Task directions: In how many lines of the listing below does "screenshot" appear? Give only the figure.

Material for this task:
==*==
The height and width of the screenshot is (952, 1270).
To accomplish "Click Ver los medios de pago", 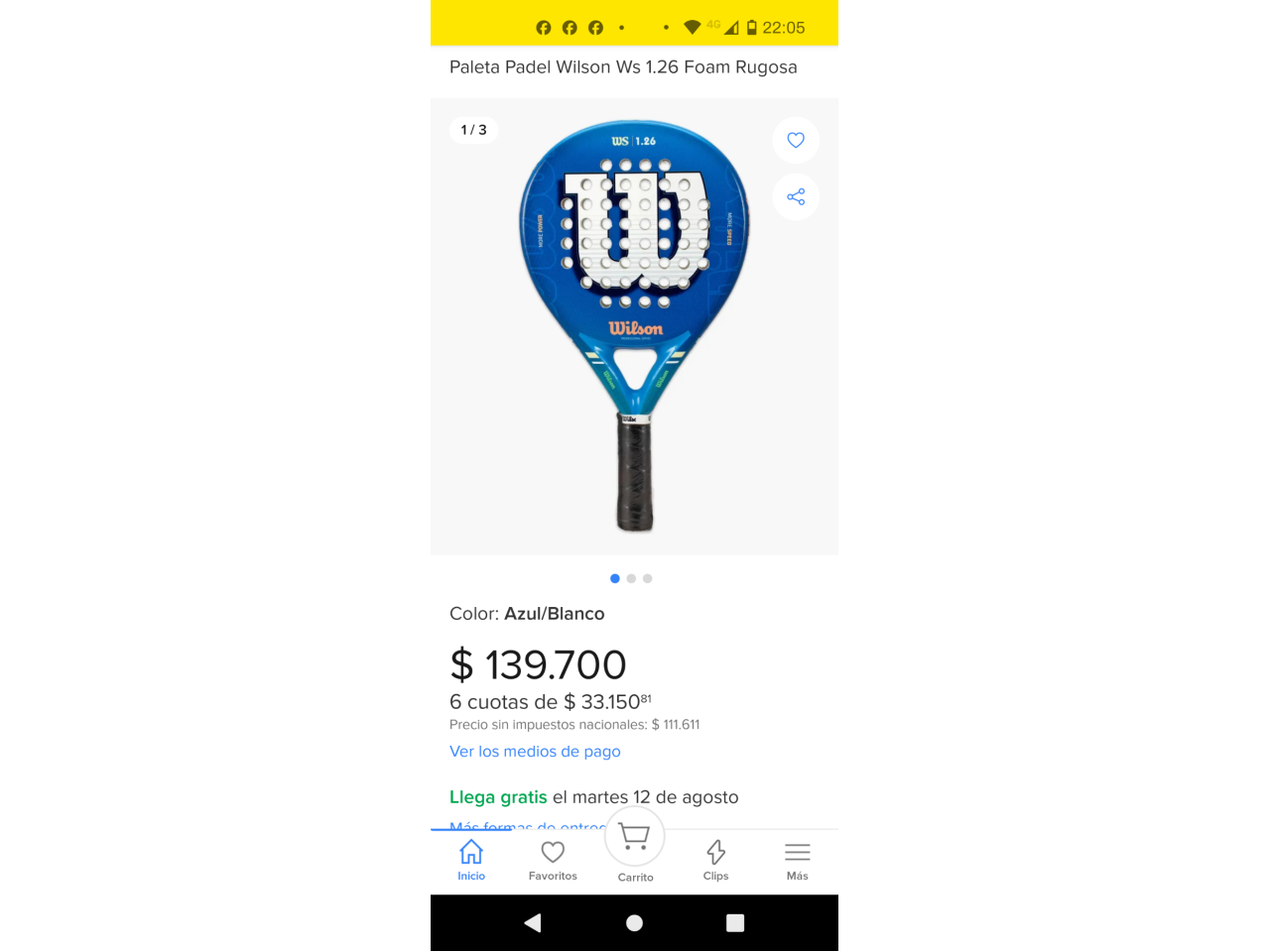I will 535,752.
==*==
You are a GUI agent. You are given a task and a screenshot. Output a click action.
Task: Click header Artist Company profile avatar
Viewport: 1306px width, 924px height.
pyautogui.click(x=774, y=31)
==*==
Expected answer: 2